Zwar handelt es sich hierbei um bloße Vermutungen, sollten diese jedoch stimmen, kann der Schmetterlingseffekt hier Anwendung finden. Wären Napoleons Schmerzen nicht an gerade diesem Tag so schlimm gewesen und hätte es Egel zur medizinischen Behandlung gegeben, dann wäre die Schlacht bei Waterloo vielleicht ganz anders ausgegangen. Ein anderer Verlauf hätte vermutlich uneinschätzbaren Folgen auf den weiteren Verlauf der Geschichte gehabt.

DER FALL DES ELIÁN GONZÁLEZ
Im November 1999 trieb der damals fünfjährige Elián González Brotons auf einem Reifenschlauch nach Florida und wurde dort von einem Fischer gerettet. Sein Plan war es, aus Kuba in die USA zu flüchten. Bei diesem Versuch ertranken seine Mutter und zehn weitere Flüchtlinge infolge eines Schiffbruchs.

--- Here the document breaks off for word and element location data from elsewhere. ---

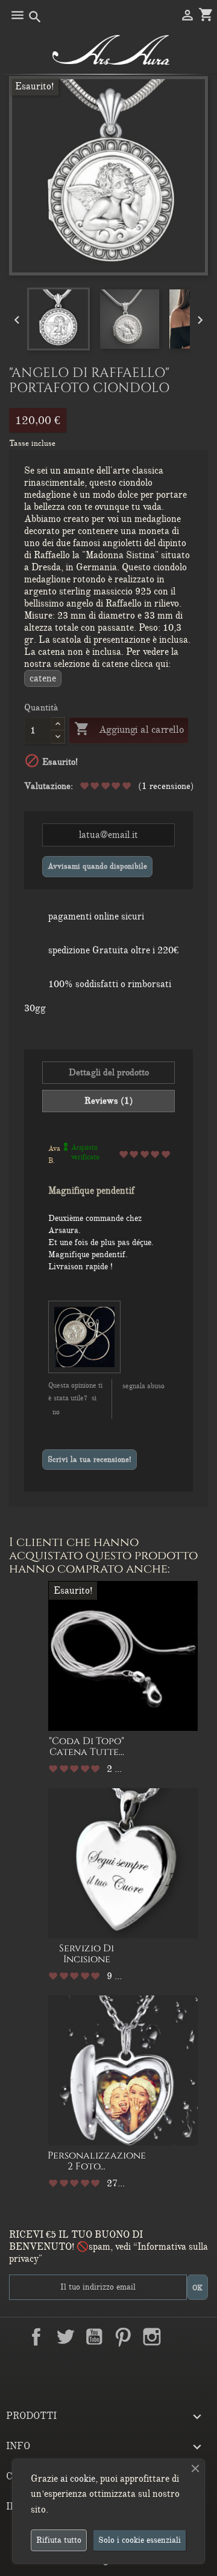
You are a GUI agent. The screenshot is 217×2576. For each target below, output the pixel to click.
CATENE (43, 678)
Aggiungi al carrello (128, 728)
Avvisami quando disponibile (97, 866)
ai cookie (77, 2479)
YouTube (94, 2337)
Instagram (152, 2337)
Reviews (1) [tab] (108, 1100)
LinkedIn (181, 2337)
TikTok (108, 2365)
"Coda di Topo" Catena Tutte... (86, 1746)
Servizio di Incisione (86, 1954)
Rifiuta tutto (58, 2540)
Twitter (65, 2337)
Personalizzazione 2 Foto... (97, 2161)
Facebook (36, 2337)
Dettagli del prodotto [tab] (109, 1072)
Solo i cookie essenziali (139, 2540)
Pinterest (123, 2337)
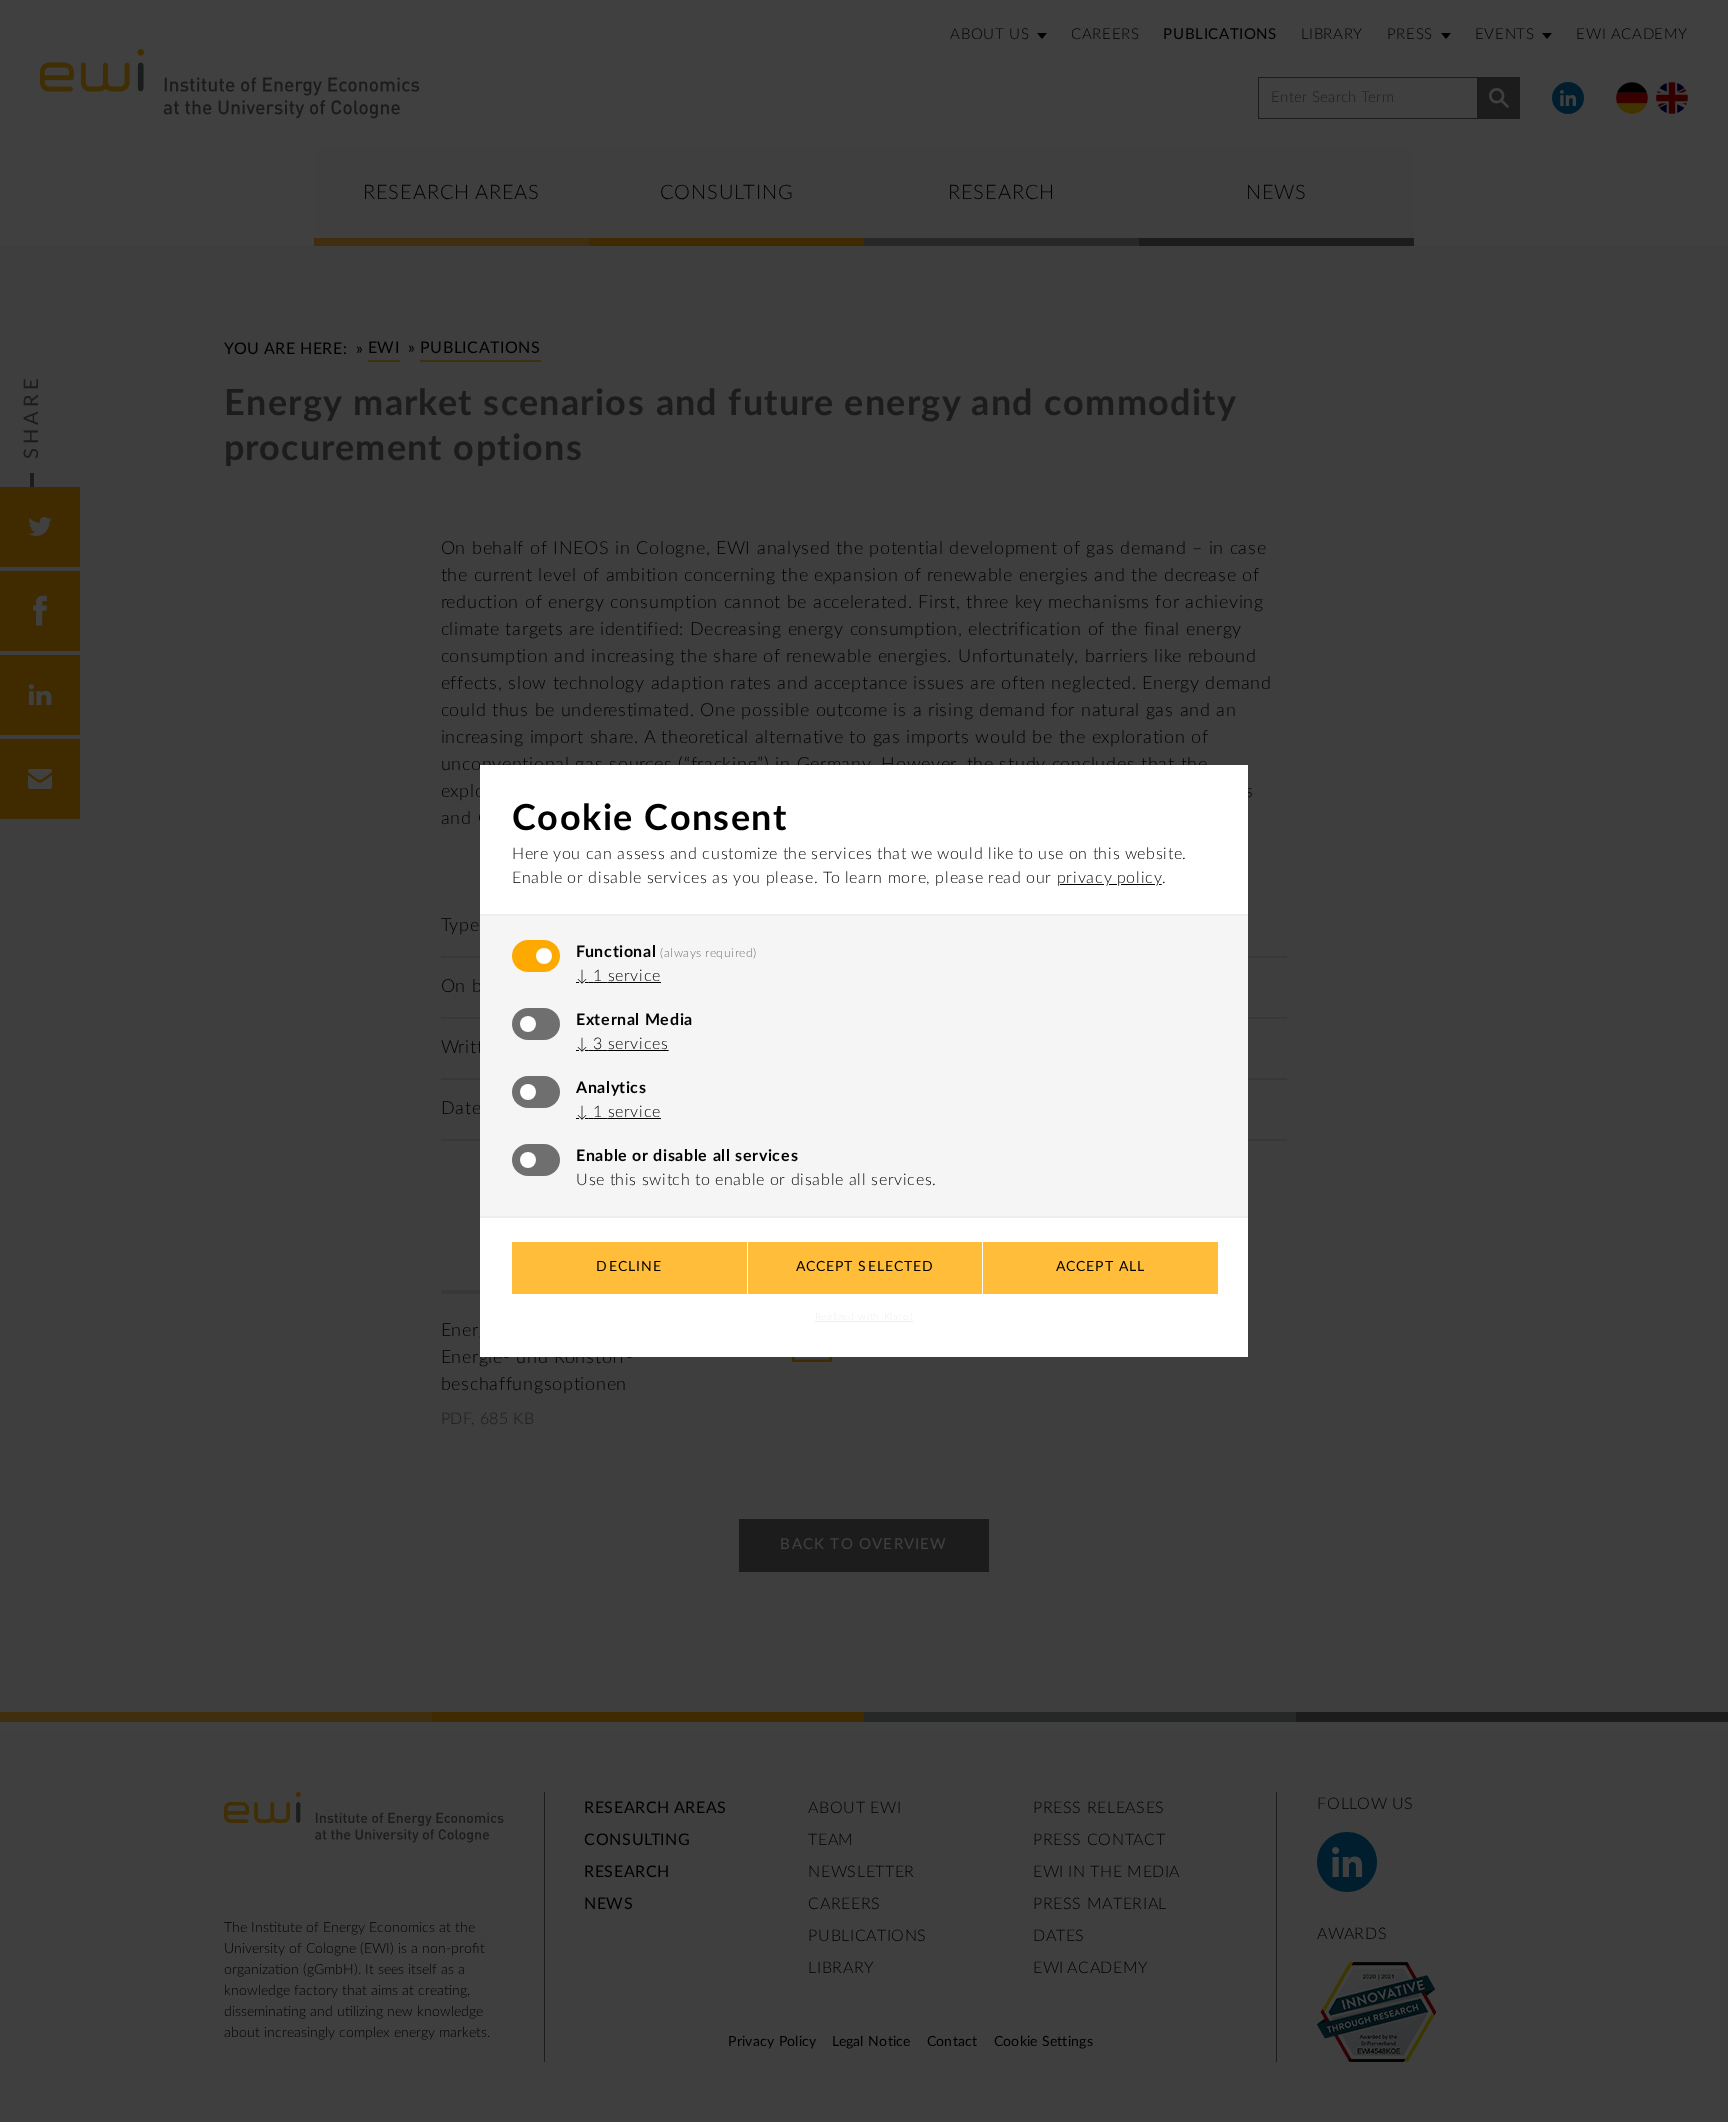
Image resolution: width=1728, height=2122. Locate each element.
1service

Elián hatte Angehörige in Miami, die das Sorgerecht für ihn übernahmen. Zur Zeit des Vorfalls war es Kubanern, die das Territorium der USA erreichten, grundsätzlich erlaubt, im Land zu bleiben. Das Problem war, dass Eliáns Mutter die Fluchtpläne nicht mit seinem leiblichen Vater abgesprochen hatte. Trotz kritischer politischer Lage in Kuba forderte Eliáns Vater dessen Rückkehr in seine Heimat. Das Resultat war ein langanhaltender, in den Medien viel diskutierter Sorgerechtsstreit, der bis vor den amerikanischen Kongress und das US-Bundesgericht gelangte. Vier Monate lang gab es fast tägliche Proteste auf beiden Seiten. Kubaner forderten Eliáns Rückkehr, während Amerikaner und kubanische Zuwanderer für sein Recht zu bleiben demonstrierten. Als der Supreme Court der USA sich weigerte Eliáns Verwandte in Miami anzuhören, weigerten diese sich, Elián an die Behörden zu übergeben. Letztendlich stürmten Spezialeinheiten der US-amerikanischen Grenzschutzpolizei im April 2000 das Haus der Familie in Miami, um Elián zu ergreifen. In Washington D.C. wurde der Junge schließlich seinem Vater übergeben und musste im Juni 2000 nach Kuba zurückkehren. Aber was hat diese Geschichte mit dem Schmetterlingseffekt zu tun?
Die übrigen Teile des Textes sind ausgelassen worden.